Bu arada önemli konuşulmayan gerçeği de geçmeyelim: Gurup Yorumun şarkıları bazı kanalarımızda hala çalınıyor. Fakat, bu müzik gurubun başına gelenleri nedense hala haber yapan, Sanatcıların uyarıcı destek bildirileri de yok. Görmezden gelme ile bilgisizlikle önemli sonuçlar yaratan Gurup Yorumun başına gelenler görmezden gelindi. Oysa, bazı medyalarımız hala onların Türkülerini çalıyor. Halbuki Gurup yorum üyeleri ya hapiste ve Ölüm orucunda veya Yurtdışına kaçtılar. Nedeni, resmen tüm idiyalara rağmen “Türküleri” olmaktadır. Tekrardan Gurup Yoruma yapılanları eleştirip, onlara türkülerini söylemeleri için özgürlüklerini haykıralım…

Türkiye başka bir dış eksenle de gündemleşiyor. Örnek, idlip Suriye toprağı iken, Türkiye Suriyenin idlipi denetlemesinbe karşı. Dahası, idlipteki herkesin terörist yapı dediği Cihatcıların da orda kalmalarını, kendinin de varlığının sürdürülmesini dayatıyor. Lipya macerası da başka bir hikaye. Tekrardan söylediğimi özetleyim: Yukarda Akıncı demeciyle TC yöneticilerin söyledikleri veya idlip ile Lipya gerçeğinde aslında Türkiyenin idolojik siyasal anlayışının sonuçlarıdır. Türkiye kamuoyu, başta Kıbrıs gerçeği ile buradaki gerçeklerle yüzleşmedikçe, Suriyede veya lipyada da toprak kazanarak Osmanlı anlayışını yenileyerek fetihciliğe devam edecektir. Kimse, tıpkı zamanında Kıbrısta olduğu gibi, Türkiyenin girdiği Suriye topraklarından çıkmak istediğine de inanmıyor.

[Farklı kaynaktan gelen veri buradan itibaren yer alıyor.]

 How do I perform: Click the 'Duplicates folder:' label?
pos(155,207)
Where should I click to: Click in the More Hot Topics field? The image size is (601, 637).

Öyle ki valiler atıyor, kurumlar kuruyor ve tıpkı başlangıç Kıbrıs gibi nifus da defaktosuna oynamaktadır.*****

Dünyadan da birkaç bilgiyle yazımızı gözümüzden çekelim: Almanyada Turingen eyaletinde  eyalet başkanlığı için seçim yapıldı. Seçilen yerel mecliste iki aday vardı. Sol parti ve yeni Alternatif faşist parti adayları vardı. Sol parti birinci sırada çıkmasına rağmen, Hristiyan ve liberal partiler Faşist adaya oy vererek, siyasal sermaye mesajını da çaktılar. Sonradan çıkan tepkiler ise sağ partilerin olayı yumuşatma arayışlarına girmesi ise gerçeği deyiştirmiyor.******

ABD birçok örgütü terörist listesine koydu. Bunalrdan birisi de Elkayde. İdlipteki yeni adıyla Elnusra veya Harerüşam isimleriyle de oluşuyor. Fakat, Suriyenin idlip saldırısıyla bu örgütü yenrek, kendi toprağına katması ise başka politika üretmesine neden oluyor. Tıpkı Türkiye gibi, Suriyenin Cihatcıları yenerek kendi toprağını kurtarmasına karşı. Bir anlamda cihatcıların tanpon bölge olarak varlığını direk savunmaktadır. Fakat, B.M. kararlarında Suriyenin toprak bütünlüğü ile oradaki cihatcıların özellikle Elnusra kökenlileri terörist ilan edilmesine rağmen, batı idlipin cihatcıların elinde kalmasını savunmaya devam etmektedir.*****

Lipyaya silah anbargosu konuldu. Önce Fransa Türk gemilerinin tanklar dahil Lipyadaki siyasi İslamcı Müslüman kardeşlere taşındığını açıkladı. Sonradan, İtalya benzer haberlerle bir gemiye el konuldu. Lübnanlı yardımcı kaptan da siyasal sığınma hakıyla itirafla bunu söyledi. Oysa, ateşkes veya silah yasakları vardır. Ama, bunlar başta Türkiyede hiç duyulmuyor.******

Sonuca gelirsek; yaşadıklarımız veya yazılı belgelerle birçok katılalım katılmayalım kurallar dizisi ve gerçekler yasaları oluşturuldu. Bunların elbet sorgusuyla deyiştirilme muhalefeti de normaldır. Fakat, başta K. Kıbrısta ve gidrek dünyada öylesine gerileşti ki brakın konulan kuralları, kulanılan basit kelimelerin dahi ırzına geçildi. Siz kulandığınız anlamlıyla cümlesi, başkası sizi bununla istediği suçlu sandalyesine oturtmaktadır. Bunun örnekleri çok. Hemen, olayın salt kendisini dahi anlatırken, anlatılan olayı deyil de sizi resmen karşıt düşmanmış algısıyla istediği suçlama kondurması yapıldığı günlerden geçiyoruz.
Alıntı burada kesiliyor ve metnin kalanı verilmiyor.